Mr. Pan hung around and learned about our house so that I can call him if something goes wrong, and he can call our landlord, who doesn't speak any English. While Louis was sticking notes on our appliances, Mr. Pan talked us through some of our delivery menus. In the magic wonderland that is Korea, you can get anything delivered. Louis tested us to make sure we can get into our house and turn on the heat, then rushed off to another appointment. Mr. Pan ferried me back to the library, while Bobby waited around for our loaner furniture to arrive. Right now we have a couch, a kitchen table, a coffee table, a chair, and a bed. Of our eight rooms (not counting laundry room, bathrooms, and walk in closet) we occupy three, which is about how many we used to have.

Tonight we went to our closest restaurant—a tough competition, since we live on a restaurant street—which says uyanjang. It turned out to be a traditional Korean restaurant, so we slipped off our shoes, went into a private room, and sat on the floor. In the spirit of our first day as official Daegu residents, I ordered two uyanjong's. I'm still not sure what this means, but I imagine it's something like “thousands of courses.” We thought we were done, and the hostess brought more! It was all delicious, and cost us something like 18 bucks. By the time we got back, our ondol heating system was kicking, which makes the floor very toasty. We puzzled over our trash bags for a bit. I think I'm going to have to ask Mr. Pan about those.

I am sitting on our loaner couch now sipping (okay inhaling) this plum wine that Mr. Pan's wife made for us. I can see the city of Daegu through our windows, which glitters at night. Bobby keeps running across the house and sliding in his socks. I don't think either of us ever imagined we would have such a nice house. I don't think we need rain or wine in the bedroom to consider ourselves fortunate.

Wine and rice cake for our bedroom














A bigass delivery menu (fortunately, with pictures)













Bobby enjoying the ondol heating system

Thursday, December 3, 2009

Korean Christmas

Yesterday, Mr Pan came in and announced that it was time to decorate for Christmas. This tugs at my emotions a bit, since Bobby and I will probably not be decorating our house for Christmas this year. Anyways, the guys produced boxes of decorations from somewhere, and Mr Pan set about directing Mr. Kim and Mr. Yu in Korean while I stood by and obstinately tried to get involved. These guys are pretty big on keeping the librarian away from manual labor, but eventually Mr. Pan noticed how much I wanted to help and set me to decorating the tree. Meanwhile, Mr. Yu was defiantly giving two Santas four reindeer apiece. I rattled off all of their names to try and convince Mr. Yu that there were in fact eight reindeer and one Santa, but Mr. Kim, the joker, said that there needed to be two Santas to carry so many presents and turned back to his work, singing “Jingle Bells.” By the end of the morning, we had one fully decorated tree, stockings on the circ desk—my idea, as the men wanted to put them on the tree—and two Santas with four reindeer apiece in the children's room. Mr. Kim also strung green tinsel from the ceiling over the circ desk while I pleaded with him to be careful. I got a wreath on my office door, which I have to duck to go in and out.

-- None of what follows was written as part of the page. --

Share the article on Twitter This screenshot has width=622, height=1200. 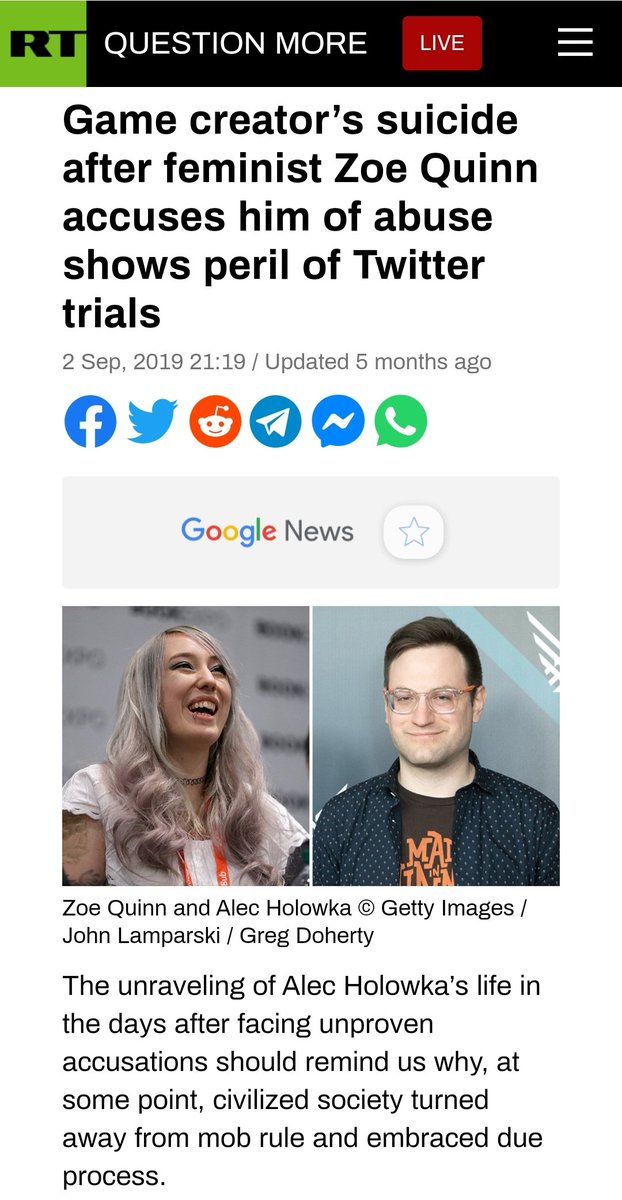coord(153,421)
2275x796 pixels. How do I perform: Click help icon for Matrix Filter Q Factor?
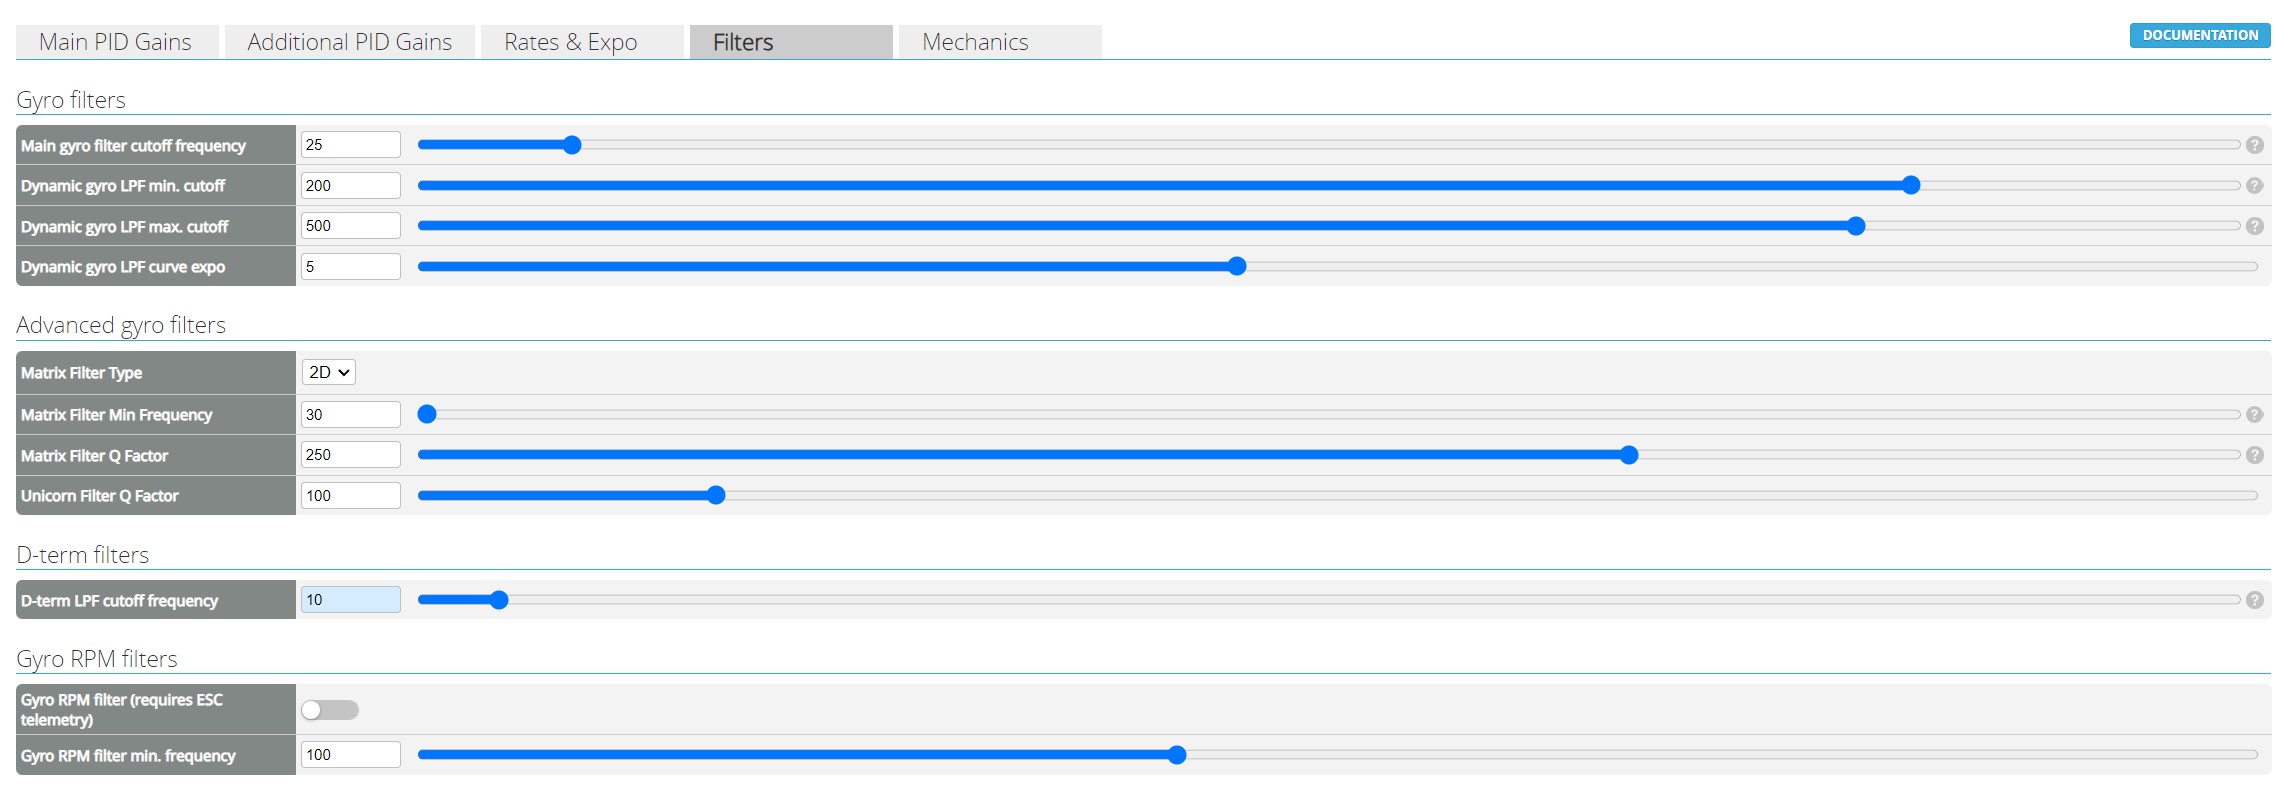[x=2254, y=455]

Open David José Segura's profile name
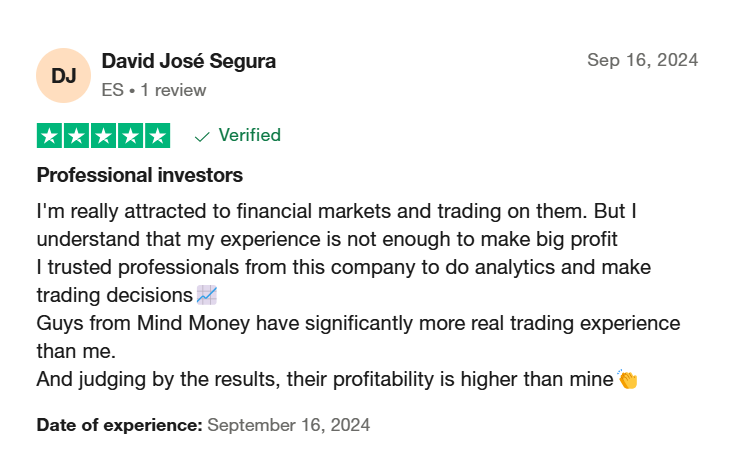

I know none of my Korean library family reads this blog, but I have to mention how I will remember that morning, with fondness, as my first Christmas in Korea. My Walker library staff is closer to my heart than they can imagine. I guess being in a foreign land can make one sentimental and needy, especially around the holidays. Meri from a month ago would be rolling her eyes at my soft underbelly, but there you have it.